Una situación de contraste puede encontrarse en América Latina, donde los derechos sociales tienen una larga historia, especialmente en las iglesias cristianas y se asume como un aspecto del tejido de la vida social, al menos para los colonos “blancos” o europeos, aunque no para los pueblos indígenas. El concepto de derechos, sociales o individuales, es realmente ajeno a los pueblos indígenas de las Américas, tanto del norte, como del sur. Para los pueblos indígenas y, como he descubierto, la mayoría de los no europeos, la “responsabilidad hacia los demás” ocupa el espacio que ocupan “mis derechos” para los discípulos del Iluminismo. Volveré sobre esto más adelante.
Mi conclusión es que el lenguaje de los derechos no fomenta la justicia social e individual. Se serviría mejor a la Justicia, no por los reclamos y exigencias, sino indicando lo que se está haciendo y debe hacerse por aquellos que de lo contrario podrían hacer un reclamo por el derecho a hacer algo. La siguiente declaración de una reunión de comunidades indígenas autónomas en México en 2003 expresa bien esto:
“Para los pueblos nuestros, pueblos primeros, se vuelve claro que el Estado mexicano tomó una decisión ya definitiva: resolvió no reconocer nuestros derechos fundamentales dentro de la Constitución y, sí en cambio, intensificar sus políticas de robo, destrucción y despojo de nuestras tierras, territorios y recursos naturales... Ante lo anterior hemos decidido no solicitar mayores reconocimientos para el ejercicio de nuestros derechos y, si en cambio, respeto de nuestras tierras, territorios y autonomía. Hemos resuelto que si el estado de derecho ha quedado sin vigencia, no nos queda más que hacer valer la plena autonomía de nuestros pueblos y comunidades para atender nuestras graves carencias y buscar un mejor futuro para nuestros hijos.”
Es tiempo para considerar si el lenguaje de los derechos realmente sirve a las intenciones de la justicia social o se ha convertido en una mera ilusión de intenciones, que seguramente son buenas intenciones, detrás de las cuales se llevan a cabo la individualización y la privatización sin obstáculos.

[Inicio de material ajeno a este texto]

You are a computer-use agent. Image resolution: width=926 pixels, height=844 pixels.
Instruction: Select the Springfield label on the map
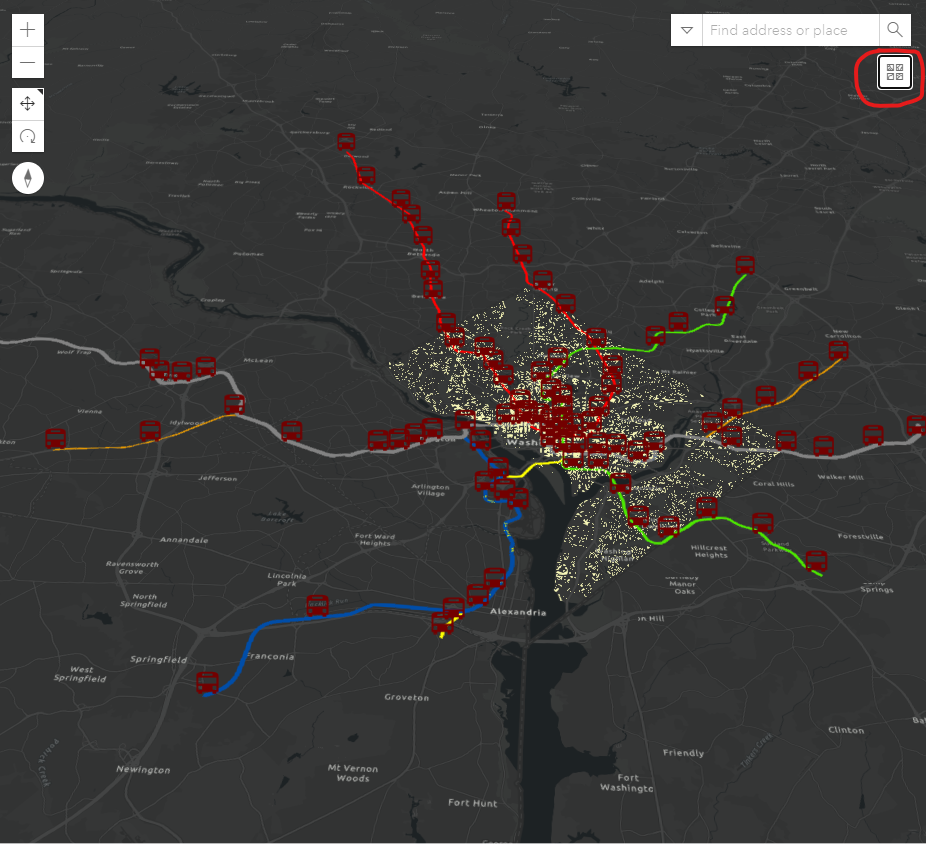158,660
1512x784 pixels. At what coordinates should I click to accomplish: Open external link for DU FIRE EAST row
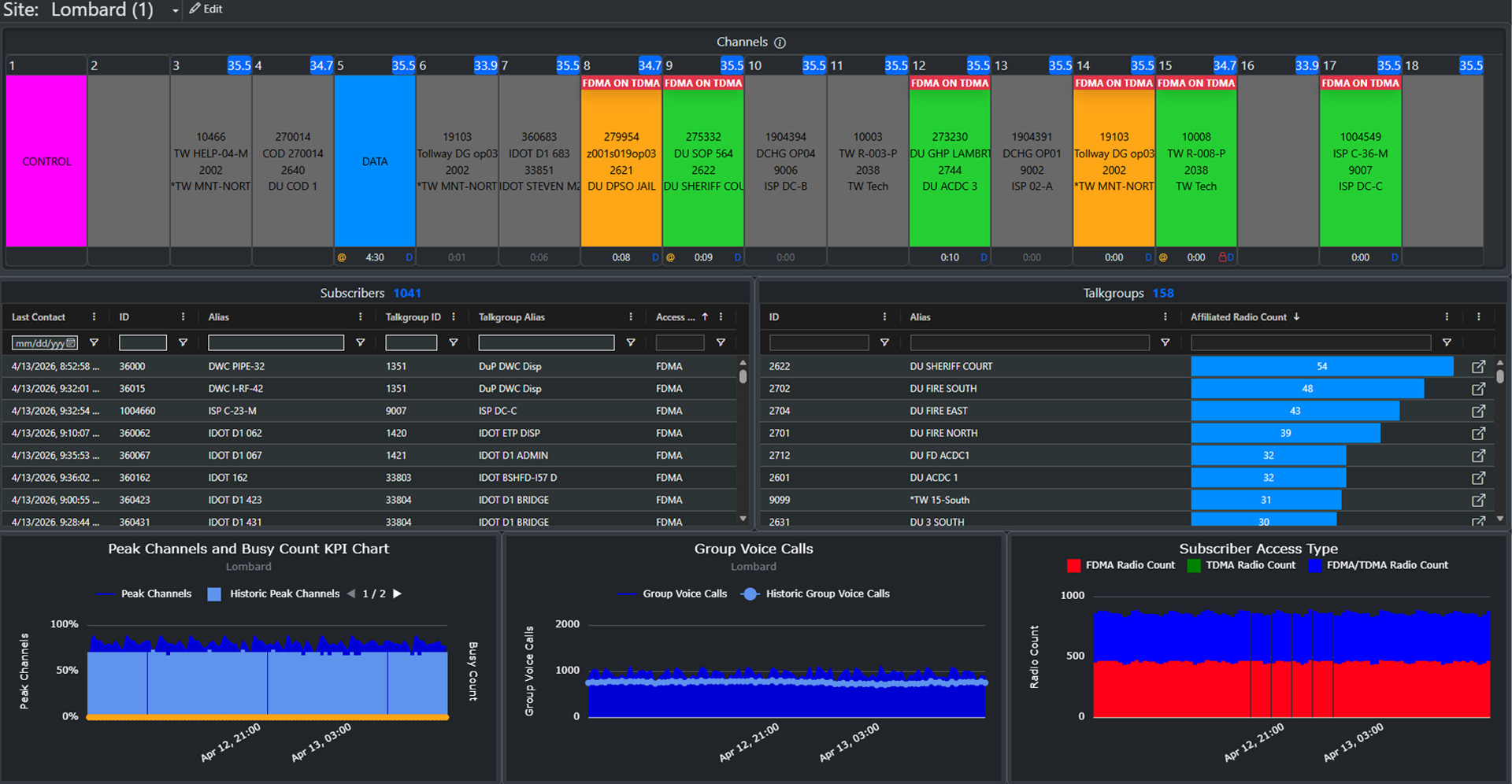pos(1478,411)
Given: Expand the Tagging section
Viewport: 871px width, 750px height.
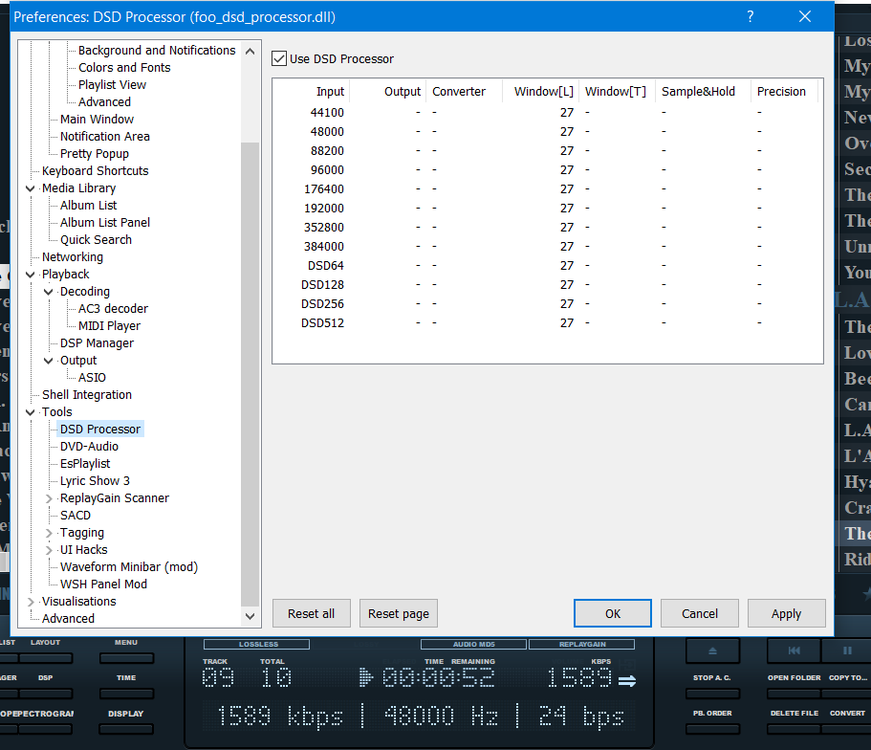Looking at the screenshot, I should coord(48,532).
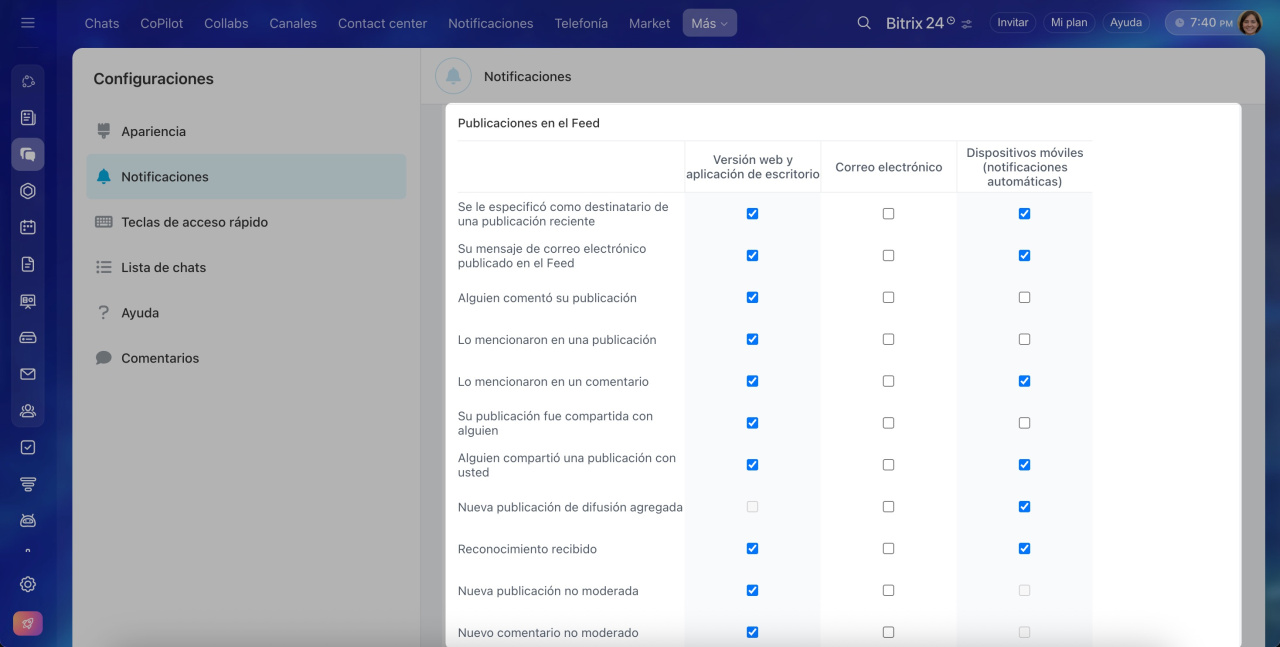Enable email for 'Lo mencionaron en una publicación'

(888, 339)
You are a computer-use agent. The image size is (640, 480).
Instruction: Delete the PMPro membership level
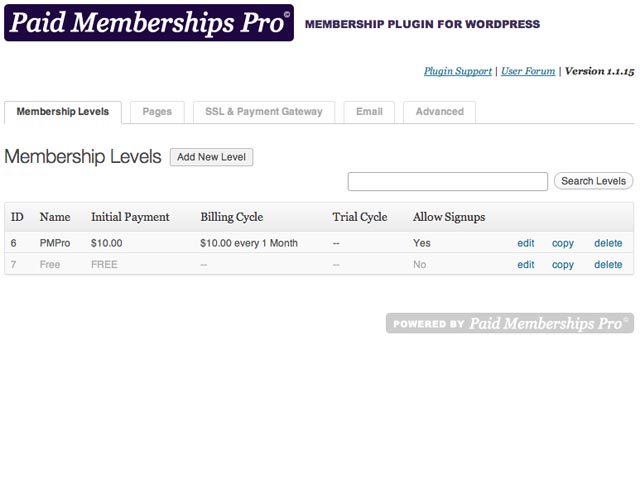pos(608,243)
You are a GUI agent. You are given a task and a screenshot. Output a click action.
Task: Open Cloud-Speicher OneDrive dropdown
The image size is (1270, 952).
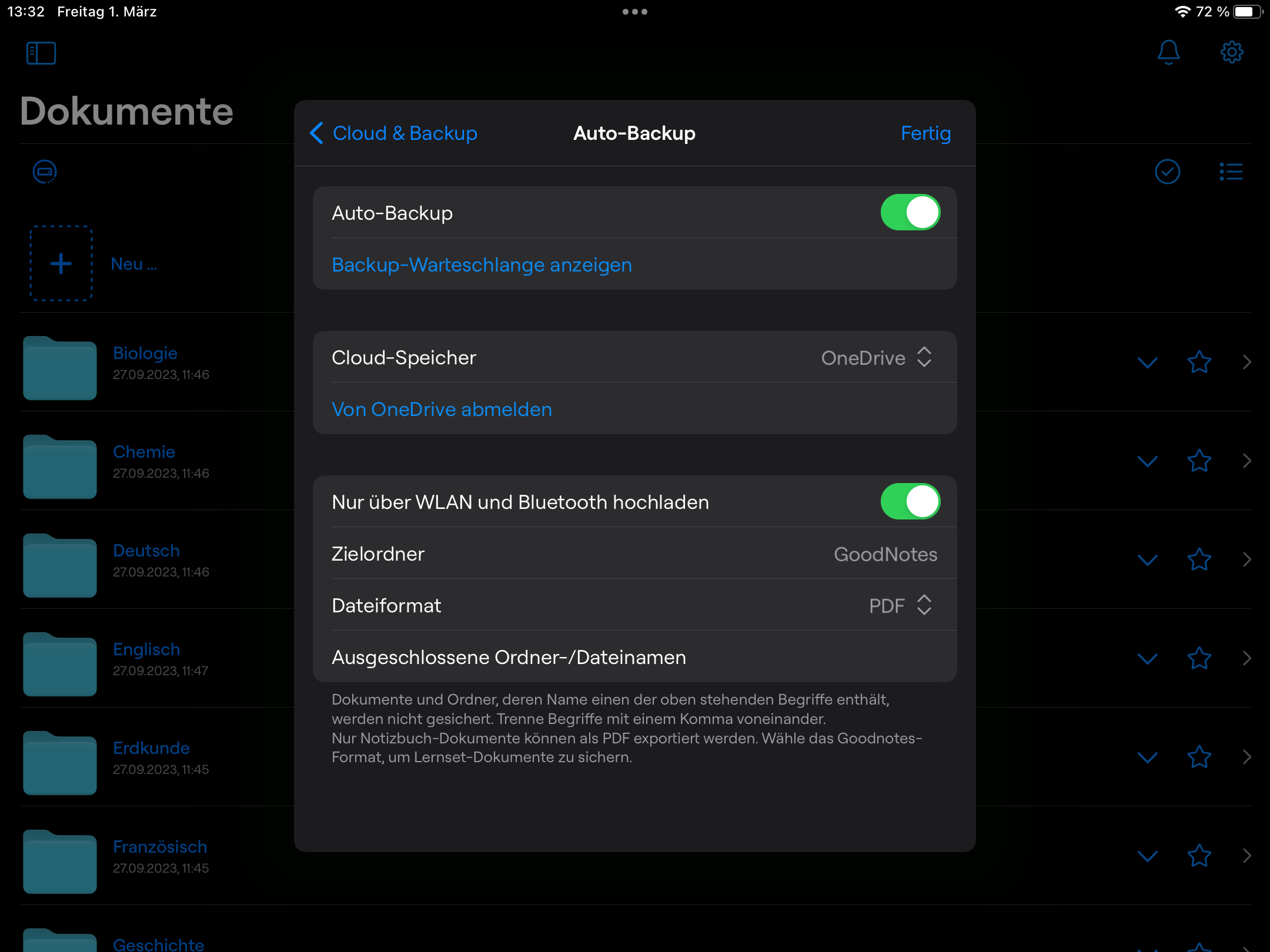(876, 357)
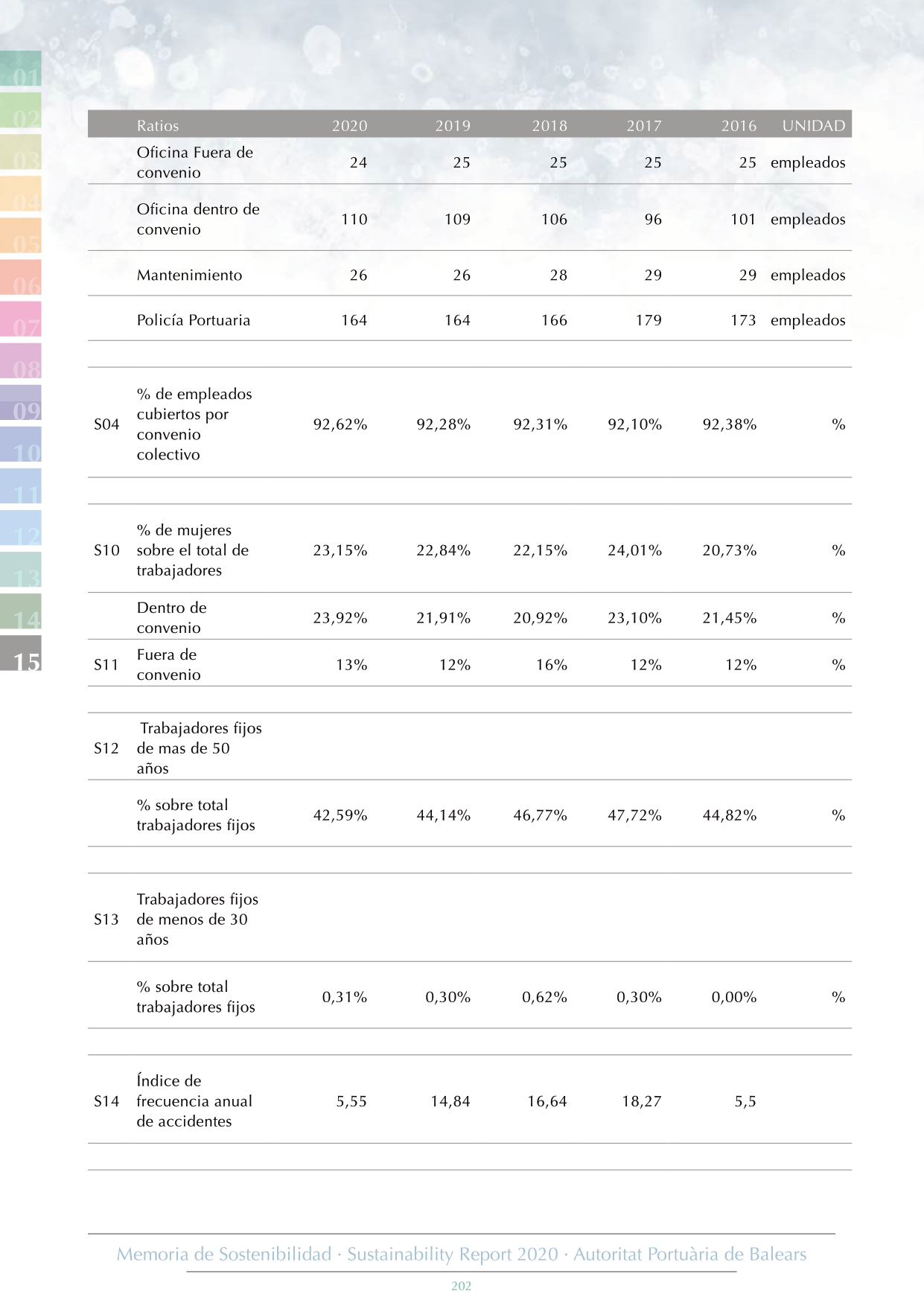Select the Policía Portuaria row label
Screen dimensions: 924x1306
click(194, 320)
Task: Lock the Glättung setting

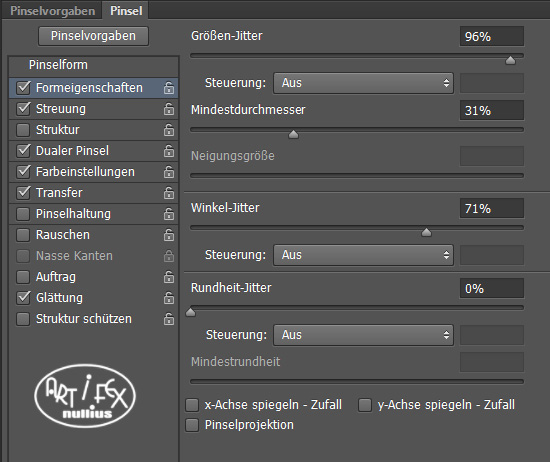Action: tap(169, 298)
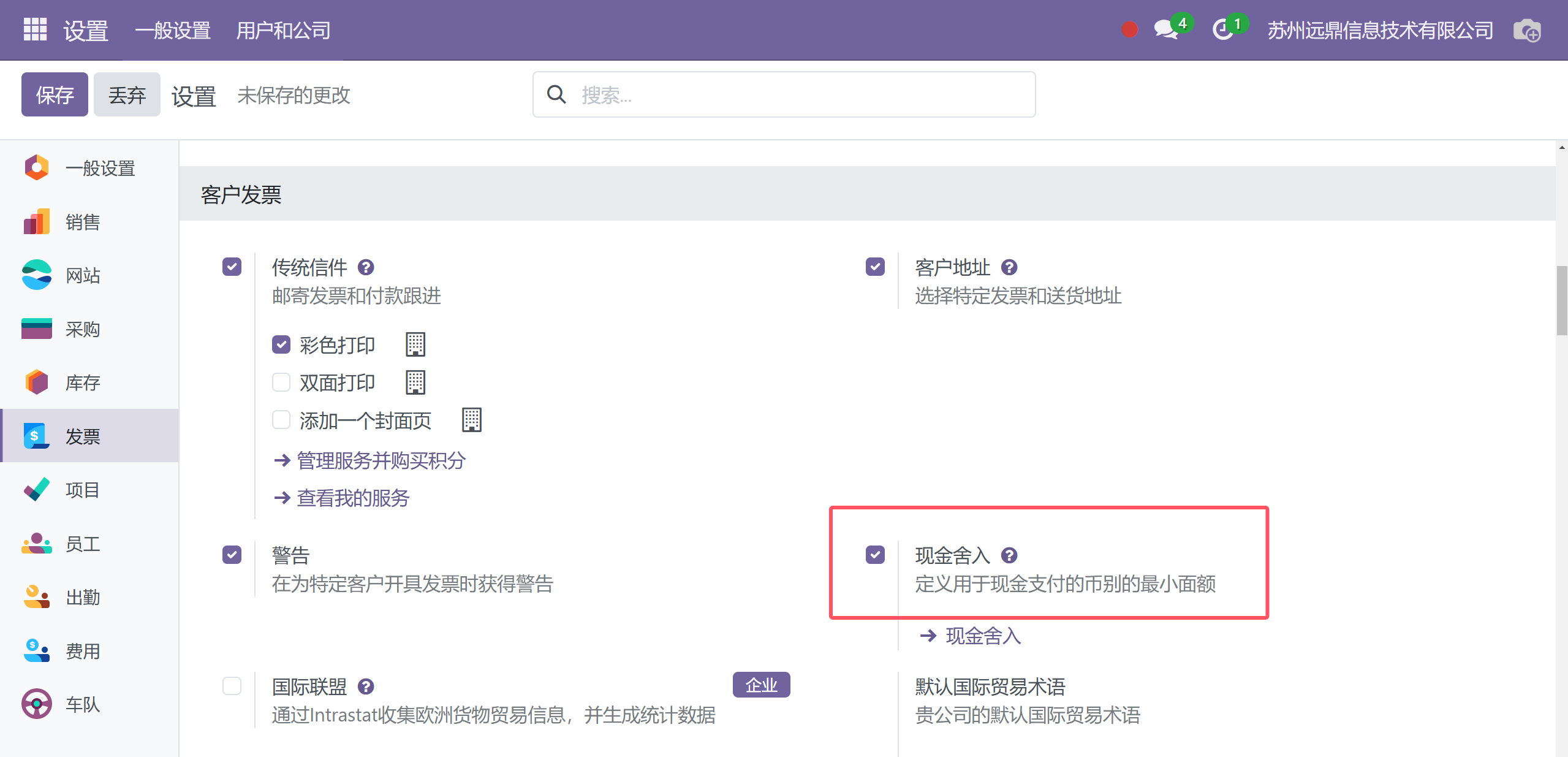Uncheck the 彩色打印 checkbox
Viewport: 1568px width, 757px height.
point(281,344)
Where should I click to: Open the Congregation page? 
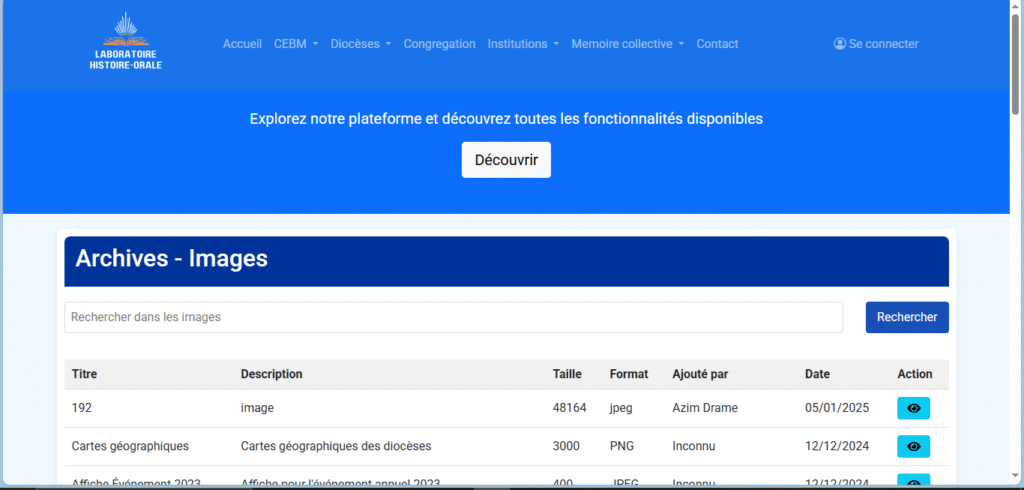[x=439, y=44]
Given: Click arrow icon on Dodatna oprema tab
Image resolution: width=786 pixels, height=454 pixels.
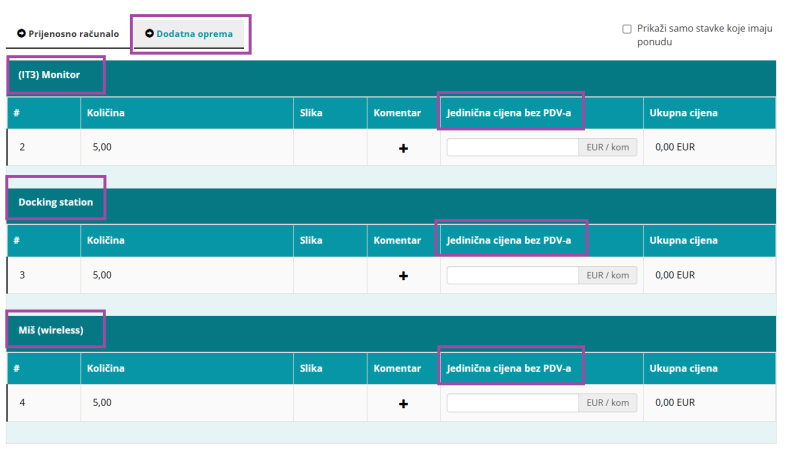Looking at the screenshot, I should point(149,34).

1 Radha D’Souza en Seedling, publicado por GRAIN, Barcelona, Octubre 2007. Radha D’Souza enseña derecho en la Universidad de Westminster, Reino Unido.
2 Judith Shklar, Legalism – Law, Morals and Political Trials, Harvard, 1964, p.10.
3 Beauchamp & Childress, Principles of Biomedical Ethics, 3 edición, rd Oxford, 1989, p.55. Se lo refiere a Thomas Hobbes por su libro de 1651 sobre filosofía moral, Leviathan.